* Task details
Can you repeat the entries below word for word, starting at the line containing "Image resolution: width=616" and running through the end of the entries, both ends included, with the pictures left out?

# START OF Record set

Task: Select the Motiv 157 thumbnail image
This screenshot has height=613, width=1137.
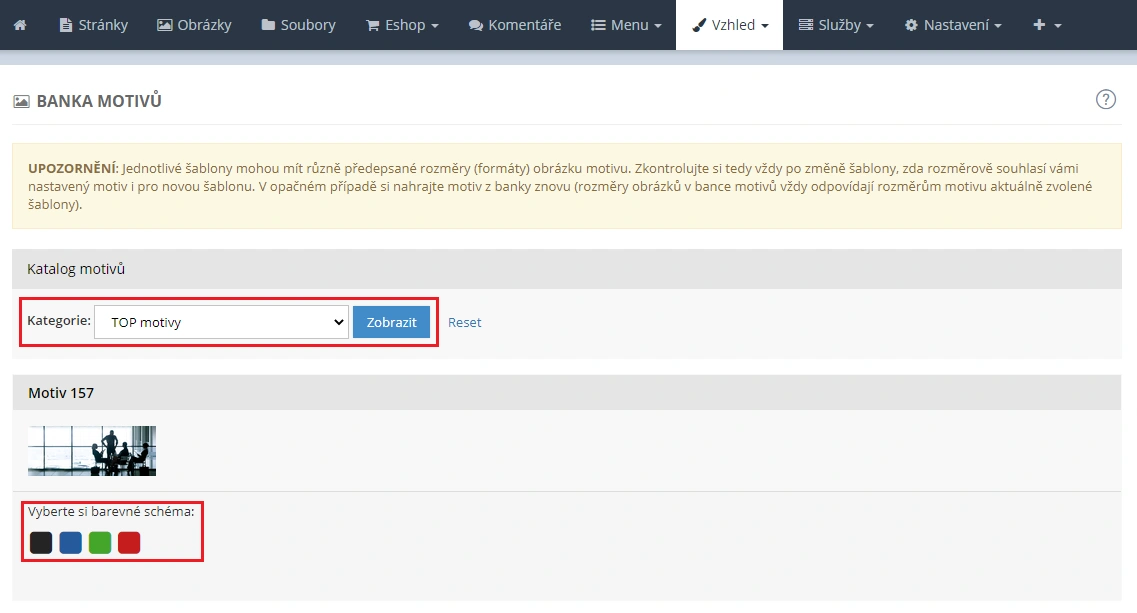Action: click(92, 451)
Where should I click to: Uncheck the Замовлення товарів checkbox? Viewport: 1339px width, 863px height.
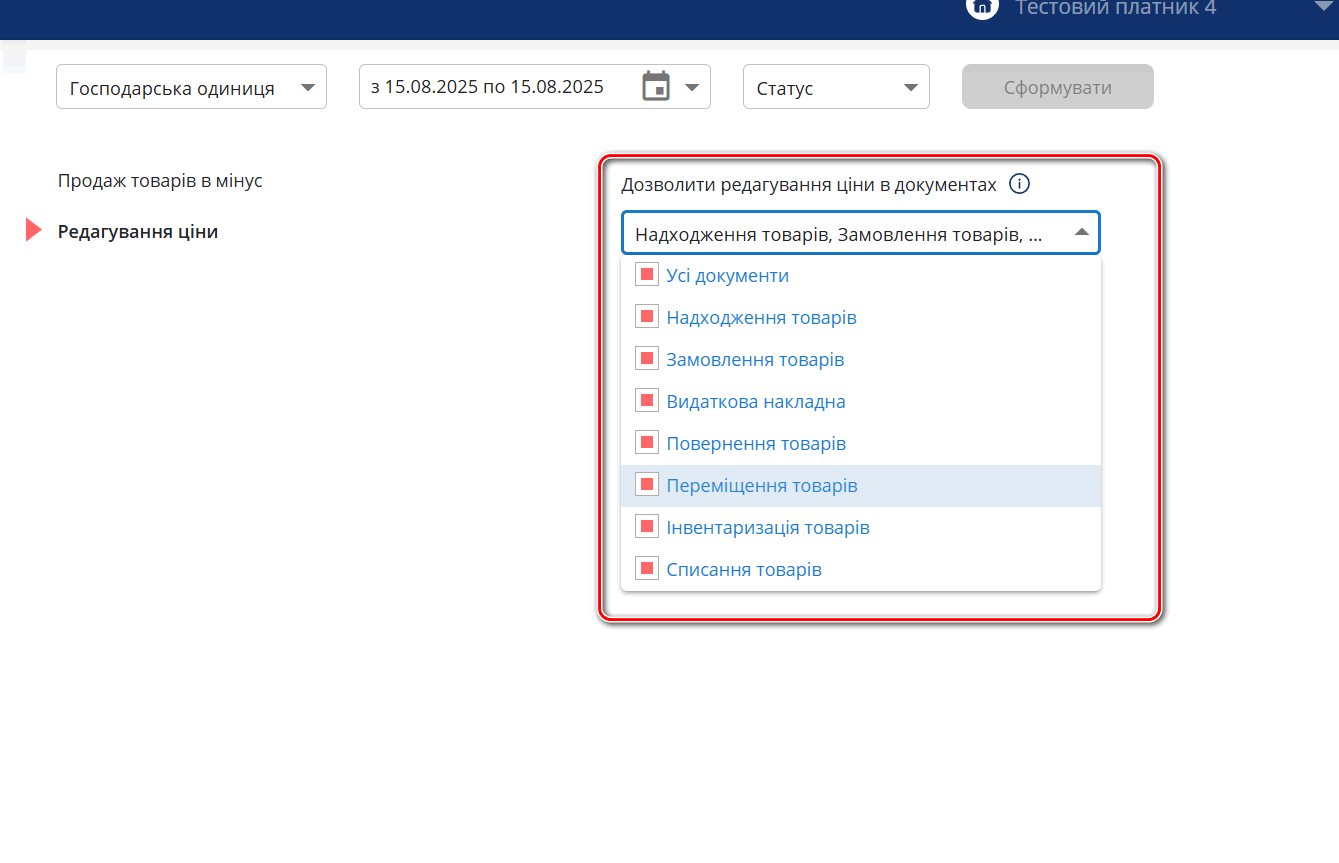coord(646,359)
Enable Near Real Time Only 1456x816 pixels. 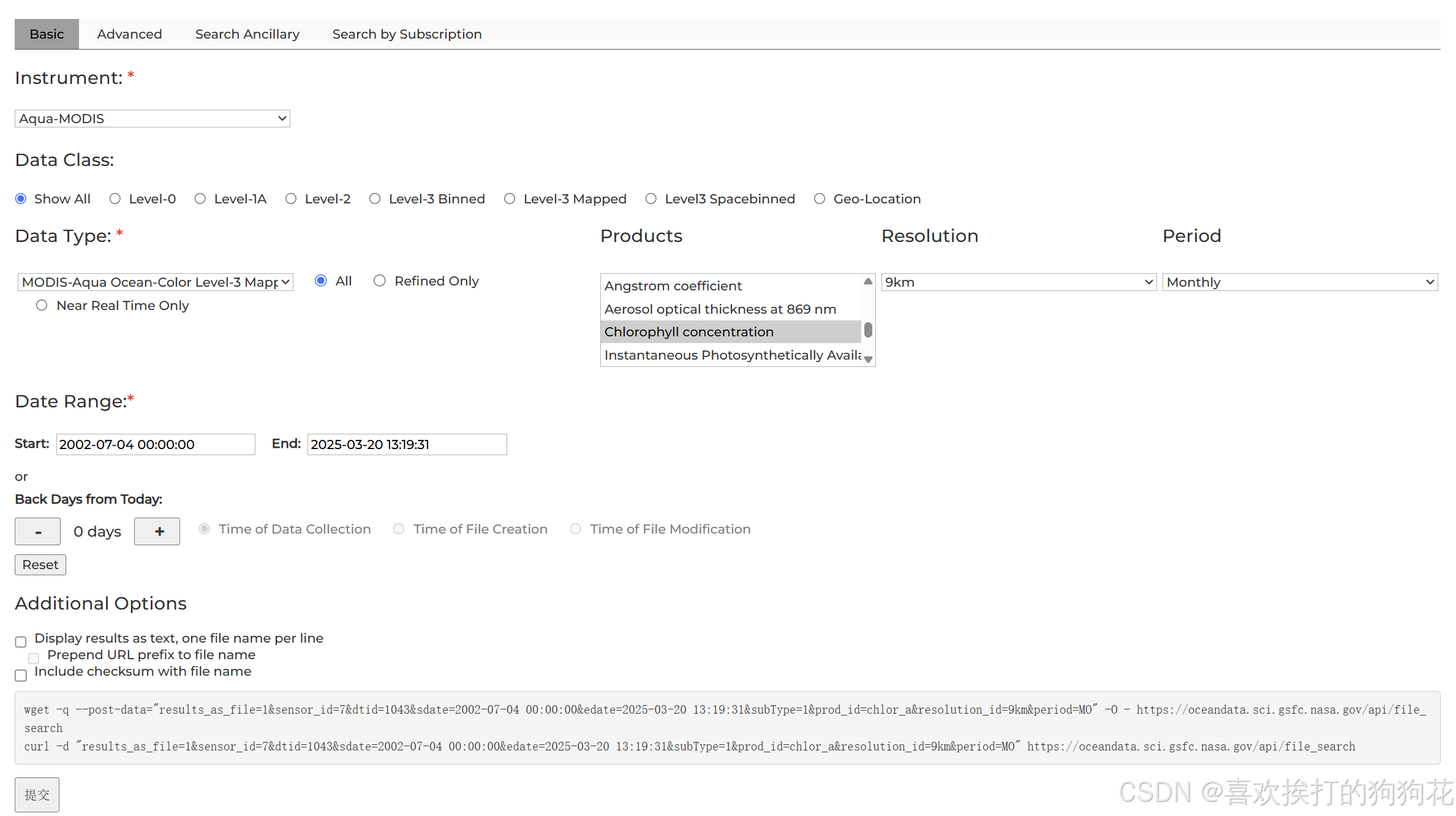coord(42,306)
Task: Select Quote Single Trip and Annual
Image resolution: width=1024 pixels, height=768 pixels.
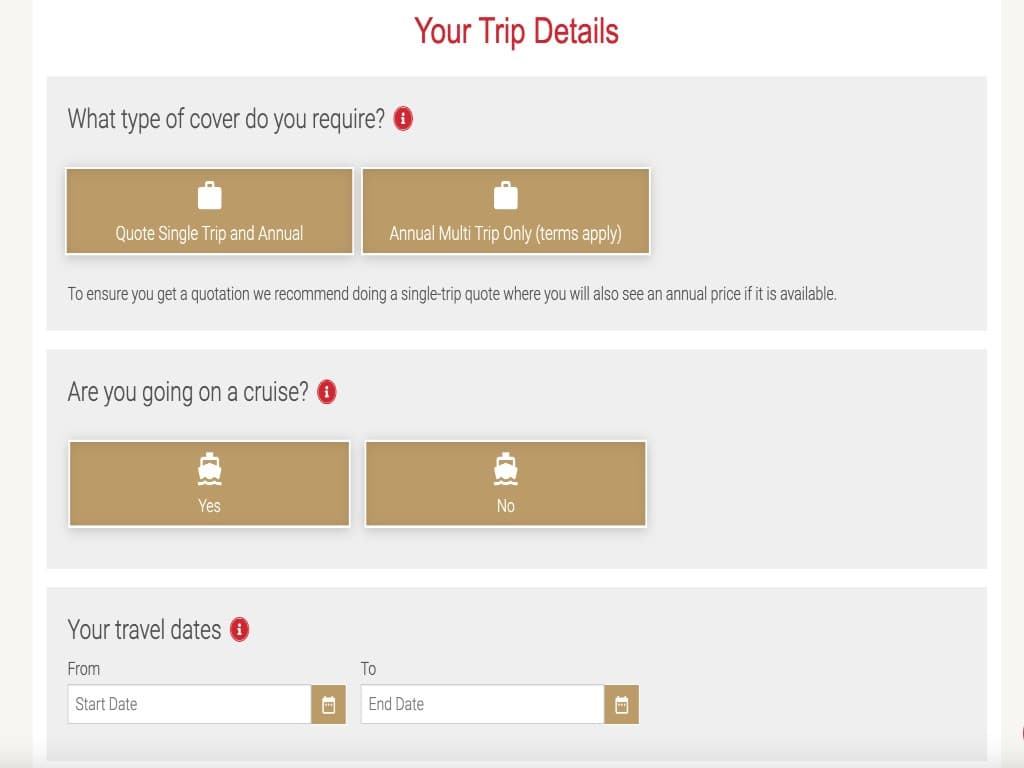Action: (x=208, y=211)
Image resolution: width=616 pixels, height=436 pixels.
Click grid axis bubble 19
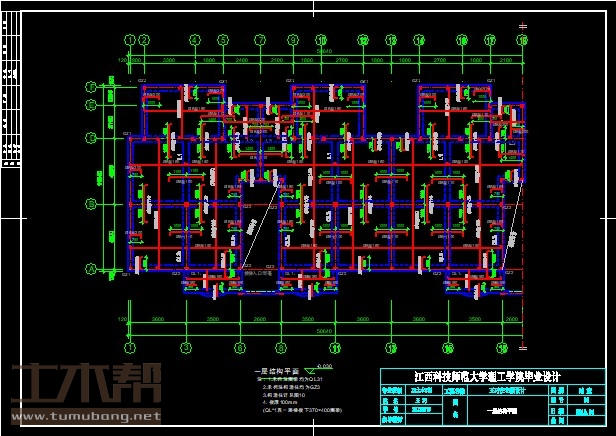pyautogui.click(x=522, y=40)
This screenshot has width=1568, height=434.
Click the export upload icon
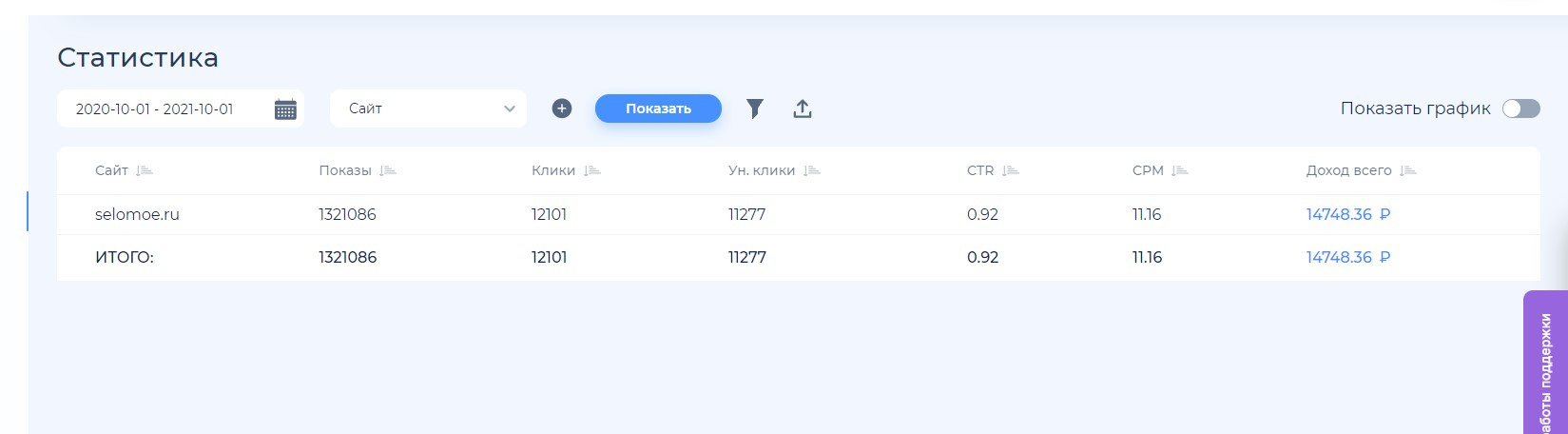point(803,108)
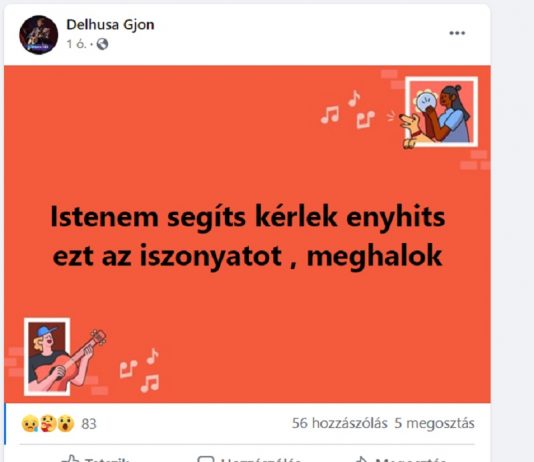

# END OF Record set

* Exercise result
Image resolution: width=616 pixels, height=436 pixels.
Click grid axis bubble 19
pyautogui.click(x=522, y=40)
This screenshot has width=1568, height=434.
Click the export upload icon
point(803,108)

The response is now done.